Records from a data source:
-- begin --

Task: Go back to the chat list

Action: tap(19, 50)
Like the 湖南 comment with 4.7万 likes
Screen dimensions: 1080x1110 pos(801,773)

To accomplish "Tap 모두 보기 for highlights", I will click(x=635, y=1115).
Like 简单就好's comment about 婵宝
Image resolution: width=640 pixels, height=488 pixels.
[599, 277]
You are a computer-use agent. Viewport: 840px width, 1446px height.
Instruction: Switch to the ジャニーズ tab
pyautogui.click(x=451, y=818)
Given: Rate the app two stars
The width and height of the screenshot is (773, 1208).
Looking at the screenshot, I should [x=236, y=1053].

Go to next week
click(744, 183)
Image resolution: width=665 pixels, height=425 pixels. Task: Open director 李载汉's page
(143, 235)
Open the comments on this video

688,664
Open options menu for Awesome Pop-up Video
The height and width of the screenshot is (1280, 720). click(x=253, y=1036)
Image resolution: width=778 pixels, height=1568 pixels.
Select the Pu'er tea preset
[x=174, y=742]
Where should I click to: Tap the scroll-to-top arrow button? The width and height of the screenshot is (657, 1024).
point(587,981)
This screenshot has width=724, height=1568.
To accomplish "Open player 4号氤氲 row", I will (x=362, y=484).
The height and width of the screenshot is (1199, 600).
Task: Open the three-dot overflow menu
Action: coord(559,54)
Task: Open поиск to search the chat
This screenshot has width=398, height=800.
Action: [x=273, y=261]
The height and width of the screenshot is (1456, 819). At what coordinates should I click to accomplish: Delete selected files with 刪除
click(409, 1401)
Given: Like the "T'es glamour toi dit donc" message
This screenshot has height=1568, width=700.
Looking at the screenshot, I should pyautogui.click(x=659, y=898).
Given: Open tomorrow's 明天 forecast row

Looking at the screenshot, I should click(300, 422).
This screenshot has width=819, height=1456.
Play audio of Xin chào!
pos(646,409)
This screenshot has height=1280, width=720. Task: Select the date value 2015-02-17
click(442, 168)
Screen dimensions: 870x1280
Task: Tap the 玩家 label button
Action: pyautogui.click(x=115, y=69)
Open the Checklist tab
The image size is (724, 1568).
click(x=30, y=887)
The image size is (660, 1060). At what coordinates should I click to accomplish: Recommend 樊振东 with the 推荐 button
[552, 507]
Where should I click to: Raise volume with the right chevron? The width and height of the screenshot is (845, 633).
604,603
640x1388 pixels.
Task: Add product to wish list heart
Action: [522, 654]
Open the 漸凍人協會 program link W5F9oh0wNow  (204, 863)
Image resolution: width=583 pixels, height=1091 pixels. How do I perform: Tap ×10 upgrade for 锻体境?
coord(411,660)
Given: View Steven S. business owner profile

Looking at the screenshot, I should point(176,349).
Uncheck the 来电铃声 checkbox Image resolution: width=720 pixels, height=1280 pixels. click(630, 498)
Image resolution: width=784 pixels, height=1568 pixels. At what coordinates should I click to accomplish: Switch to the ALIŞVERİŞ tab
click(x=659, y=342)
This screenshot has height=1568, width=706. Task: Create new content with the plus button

-- end --

- [WORK TO BE COMPLETED]: Can you rewrite all the records above, changing every "Image resolution" to "Image size" and leaving everything else as it is?

- [RESULT OF THIS EXERCISE]:
Task: Go back to the chat list

Action: tap(19, 50)
Like the 湖南 comment with 4.7万 likes
Screen dimensions: 1080x1110 pos(801,773)

To accomplish "Tap 모두 보기 for highlights", I will click(x=635, y=1115).
Like 简单就好's comment about 婵宝
Image size: width=640 pixels, height=488 pixels.
[599, 277]
You are a computer-use agent. Viewport: 840px width, 1446px height.
Instruction: Switch to the ジャニーズ tab
pyautogui.click(x=451, y=818)
Given: Rate the app two stars
The width and height of the screenshot is (773, 1208).
Looking at the screenshot, I should [x=236, y=1053].

Go to next week
click(744, 183)
Image size: width=665 pixels, height=425 pixels. Task: Open director 李载汉's page
(143, 235)
Open the comments on this video

688,664
Open options menu for Awesome Pop-up Video
The height and width of the screenshot is (1280, 720). click(x=253, y=1036)
Image size: width=778 pixels, height=1568 pixels.
Select the Pu'er tea preset
[x=174, y=742]
Where should I click to: Tap the scroll-to-top arrow button? The width and height of the screenshot is (657, 1024).
point(587,981)
This screenshot has width=724, height=1568.
To accomplish "Open player 4号氤氲 row", I will (x=362, y=484).
The height and width of the screenshot is (1199, 600).
Task: Open the three-dot overflow menu
Action: coord(559,54)
Task: Open поиск to search the chat
This screenshot has width=398, height=800.
Action: [x=273, y=261]
The height and width of the screenshot is (1456, 819). At what coordinates should I click to accomplish: Delete selected files with 刪除
click(409, 1401)
Given: Like the "T'es glamour toi dit donc" message
This screenshot has height=1568, width=700.
Looking at the screenshot, I should pyautogui.click(x=659, y=898).
Given: Open tomorrow's 明天 forecast row

Looking at the screenshot, I should click(300, 422).
This screenshot has width=819, height=1456.
Play audio of Xin chào!
pos(646,409)
This screenshot has height=1280, width=720. Task: Select the date value 2015-02-17
click(442, 168)
Screen dimensions: 870x1280
Task: Tap the 玩家 label button
Action: pyautogui.click(x=115, y=69)
Open the Checklist tab
The image size is (724, 1568).
click(x=30, y=887)
The image size is (660, 1060). At what coordinates should I click to accomplish: Recommend 樊振东 with the 推荐 button
[552, 507]
Where should I click to: Raise volume with the right chevron? The width and height of the screenshot is (845, 633).
604,603
640x1388 pixels.
Task: Add product to wish list heart
Action: [522, 654]
Open the 漸凍人協會 program link W5F9oh0wNow  (204, 863)
Image size: width=583 pixels, height=1091 pixels. How do I perform: Tap ×10 upgrade for 锻体境?
coord(411,660)
Given: View Steven S. business owner profile

Looking at the screenshot, I should point(176,349).
Uncheck the 来电铃声 checkbox Image size: width=720 pixels, height=1280 pixels. click(630, 498)
Image size: width=784 pixels, height=1568 pixels. At what coordinates should I click to accomplish: Switch to the ALIŞVERİŞ tab
click(x=659, y=342)
This screenshot has height=1568, width=706. Task: Create new content with the plus button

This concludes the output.